Amazon slammed the Trump administration's measure as a "short-sighted action."

“We oppose the Administration’s short-sighted action. Preventing high skilled professionals from entering the country and contributing to America’s economic recovery puts American’s global competitiveness at risk," a spokesman said in a statement shared with GeekWire.

"The value of high-skilled visa programs is clear, and we are grateful for the many Amazon employees from around the world that have come to the US to innovate new products and services for our customers."

Science and innovation 'to suffer'

Those associated with the field of scientific research have expressed fear that banning experts from abroad will prove detrimental to innovation.

READ MORE: Immigrants are keeping Western healthcare systems working

'Chilling effect' on economic recovery

South Carolina Senator Lindsey Graham, normally a firm Trump supporter, criticised the decision and tweeted: "Those who believe legal immigration, particularly work visas, are harmful to the American worker do not understand the American economy."

He added that he feared the president's decision "will have a chilling effect on our economic recovery at a time we should be doing all we can to restore the economy."

Need for tech workers

Shivendra Singh, Vice President and Head, Global Trade Development, NASSCOM, said, "while there is need for the healthcare sector, those who are essential tech should also be considered,”

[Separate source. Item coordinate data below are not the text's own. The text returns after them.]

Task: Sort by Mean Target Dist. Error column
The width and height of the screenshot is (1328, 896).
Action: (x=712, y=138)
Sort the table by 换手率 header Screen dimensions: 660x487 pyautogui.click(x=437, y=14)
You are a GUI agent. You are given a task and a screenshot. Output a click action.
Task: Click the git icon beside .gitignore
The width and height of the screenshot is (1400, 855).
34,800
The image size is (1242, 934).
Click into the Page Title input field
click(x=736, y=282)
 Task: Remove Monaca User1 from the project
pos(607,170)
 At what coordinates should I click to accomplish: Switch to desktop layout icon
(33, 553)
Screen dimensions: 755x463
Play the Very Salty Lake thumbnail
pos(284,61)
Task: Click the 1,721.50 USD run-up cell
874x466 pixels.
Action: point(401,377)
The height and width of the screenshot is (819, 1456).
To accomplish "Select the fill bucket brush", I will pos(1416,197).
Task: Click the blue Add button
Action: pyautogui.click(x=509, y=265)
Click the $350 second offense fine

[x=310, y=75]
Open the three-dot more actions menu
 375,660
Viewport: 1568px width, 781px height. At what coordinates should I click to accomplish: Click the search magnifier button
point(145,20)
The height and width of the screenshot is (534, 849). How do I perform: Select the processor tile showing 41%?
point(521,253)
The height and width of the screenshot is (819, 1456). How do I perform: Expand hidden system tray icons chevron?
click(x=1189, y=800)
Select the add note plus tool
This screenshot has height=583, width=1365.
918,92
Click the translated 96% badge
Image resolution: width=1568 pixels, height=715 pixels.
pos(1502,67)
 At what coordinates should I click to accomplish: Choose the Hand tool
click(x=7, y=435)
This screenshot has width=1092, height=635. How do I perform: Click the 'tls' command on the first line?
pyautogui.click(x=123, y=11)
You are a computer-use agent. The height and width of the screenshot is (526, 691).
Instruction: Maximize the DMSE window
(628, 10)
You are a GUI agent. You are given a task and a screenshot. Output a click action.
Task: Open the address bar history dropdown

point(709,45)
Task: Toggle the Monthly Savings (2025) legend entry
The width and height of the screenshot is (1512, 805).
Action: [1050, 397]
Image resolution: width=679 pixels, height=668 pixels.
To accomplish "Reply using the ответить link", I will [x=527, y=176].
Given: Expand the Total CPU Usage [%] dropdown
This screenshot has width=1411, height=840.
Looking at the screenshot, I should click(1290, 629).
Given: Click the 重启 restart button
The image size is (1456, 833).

These tech workers are part of critical projects such as powering the critical infrastructure needed in the hospitals during a crisis, involved in the research to find a cure for the virus and the remote infrastructure that is now needed for online education, Singh said.

Counterproductive

BSA, a group that represents major software companies, urged the administration to reconsider, particularly changes to the H-1B program, saying they will hinder economic recovery by making it harder to fill critical positions.

“Filling these roles that are more abundant than the number of US employees qualified to fill them means these jobs can be kept in the US," the group said. 

"This allows companies based in the US to remain globally competitive, which in turn boosts the US economy, creating jobs for millions of Americans."

Exemptions

According to Trump's executive order, the ban may not apply to foreign workers who "are involved with the provision of medical care to individuals who have contracted Covid-19 and are currently hospitalised; are involved with the provision of medical research at United States facilities to help the United States combat Covid-19; or are necessary to facilitate the immediate and continued economic recovery of the United States."

Exemptions will apply to seafood processing plants and to au pairs, who offer families household help like childcare.